Collected data entries:
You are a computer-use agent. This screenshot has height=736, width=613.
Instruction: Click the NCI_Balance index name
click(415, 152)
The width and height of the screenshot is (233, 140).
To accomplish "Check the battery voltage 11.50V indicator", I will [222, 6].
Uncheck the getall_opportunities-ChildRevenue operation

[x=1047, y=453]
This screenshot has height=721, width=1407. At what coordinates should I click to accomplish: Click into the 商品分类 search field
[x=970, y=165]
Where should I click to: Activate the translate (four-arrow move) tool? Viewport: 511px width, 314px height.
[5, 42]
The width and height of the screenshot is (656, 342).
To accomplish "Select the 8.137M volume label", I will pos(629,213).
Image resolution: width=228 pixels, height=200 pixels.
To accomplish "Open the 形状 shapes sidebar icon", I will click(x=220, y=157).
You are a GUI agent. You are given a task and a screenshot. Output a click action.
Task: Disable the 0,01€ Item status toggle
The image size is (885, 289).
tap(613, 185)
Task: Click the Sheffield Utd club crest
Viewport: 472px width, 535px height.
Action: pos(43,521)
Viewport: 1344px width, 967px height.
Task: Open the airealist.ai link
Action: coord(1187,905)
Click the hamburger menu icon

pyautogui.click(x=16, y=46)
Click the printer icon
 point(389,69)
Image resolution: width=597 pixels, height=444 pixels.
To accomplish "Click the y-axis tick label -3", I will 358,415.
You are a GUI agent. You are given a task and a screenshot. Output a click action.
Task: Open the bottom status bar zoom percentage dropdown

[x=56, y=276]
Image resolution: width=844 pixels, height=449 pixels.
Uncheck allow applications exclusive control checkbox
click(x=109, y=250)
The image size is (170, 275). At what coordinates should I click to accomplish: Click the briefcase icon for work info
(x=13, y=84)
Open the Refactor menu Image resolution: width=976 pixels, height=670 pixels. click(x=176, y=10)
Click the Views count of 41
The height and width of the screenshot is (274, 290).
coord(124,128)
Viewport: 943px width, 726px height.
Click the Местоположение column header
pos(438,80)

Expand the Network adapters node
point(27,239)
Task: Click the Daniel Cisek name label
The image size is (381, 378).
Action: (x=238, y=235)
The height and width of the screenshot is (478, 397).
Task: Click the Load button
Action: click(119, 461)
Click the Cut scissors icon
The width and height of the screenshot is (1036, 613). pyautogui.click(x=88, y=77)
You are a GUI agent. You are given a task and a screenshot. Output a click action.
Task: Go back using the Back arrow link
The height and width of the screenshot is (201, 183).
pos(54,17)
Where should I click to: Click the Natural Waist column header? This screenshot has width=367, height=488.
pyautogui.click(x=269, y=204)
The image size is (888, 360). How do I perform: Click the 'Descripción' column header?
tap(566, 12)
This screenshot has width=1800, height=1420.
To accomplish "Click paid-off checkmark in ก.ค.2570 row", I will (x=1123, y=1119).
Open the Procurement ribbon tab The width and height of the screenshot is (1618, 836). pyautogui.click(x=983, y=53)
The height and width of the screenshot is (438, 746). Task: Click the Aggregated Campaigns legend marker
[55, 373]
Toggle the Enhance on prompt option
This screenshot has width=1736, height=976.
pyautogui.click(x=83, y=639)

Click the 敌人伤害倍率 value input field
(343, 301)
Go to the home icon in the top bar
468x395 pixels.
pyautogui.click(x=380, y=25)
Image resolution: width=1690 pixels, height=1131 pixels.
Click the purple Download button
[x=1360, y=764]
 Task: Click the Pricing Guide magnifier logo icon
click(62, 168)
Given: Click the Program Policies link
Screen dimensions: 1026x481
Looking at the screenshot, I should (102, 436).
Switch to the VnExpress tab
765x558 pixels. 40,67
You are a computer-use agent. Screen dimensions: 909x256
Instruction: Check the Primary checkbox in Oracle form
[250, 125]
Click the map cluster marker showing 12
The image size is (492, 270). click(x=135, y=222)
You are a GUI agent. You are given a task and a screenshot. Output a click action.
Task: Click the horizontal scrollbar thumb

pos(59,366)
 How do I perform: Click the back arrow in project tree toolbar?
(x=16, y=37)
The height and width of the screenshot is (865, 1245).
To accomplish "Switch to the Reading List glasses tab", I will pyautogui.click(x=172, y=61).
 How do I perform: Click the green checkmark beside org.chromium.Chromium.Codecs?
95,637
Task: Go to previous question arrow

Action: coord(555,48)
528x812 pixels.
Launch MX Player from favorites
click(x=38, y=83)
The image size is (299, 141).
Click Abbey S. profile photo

• Work required: Copy the records verbatim, beginning with the line that contains "The width and height of the screenshot is (656, 342)." and continuing through the line that contains "point(389,69)".

• Reply:
The width and height of the screenshot is (656, 342).
To accomplish "Select the 8.137M volume label", I will pos(629,213).
Image resolution: width=228 pixels, height=200 pixels.
To accomplish "Open the 形状 shapes sidebar icon", I will click(x=220, y=157).
You are a GUI agent. You are given a task and a screenshot. Output a click action.
Task: Disable the 0,01€ Item status toggle
The image size is (885, 289).
tap(613, 185)
Task: Click the Sheffield Utd club crest
Viewport: 472px width, 535px height.
Action: pos(43,521)
Viewport: 1344px width, 967px height.
Task: Open the airealist.ai link
Action: coord(1187,905)
Click the hamburger menu icon

pyautogui.click(x=16, y=46)
Click the printer icon
 point(389,69)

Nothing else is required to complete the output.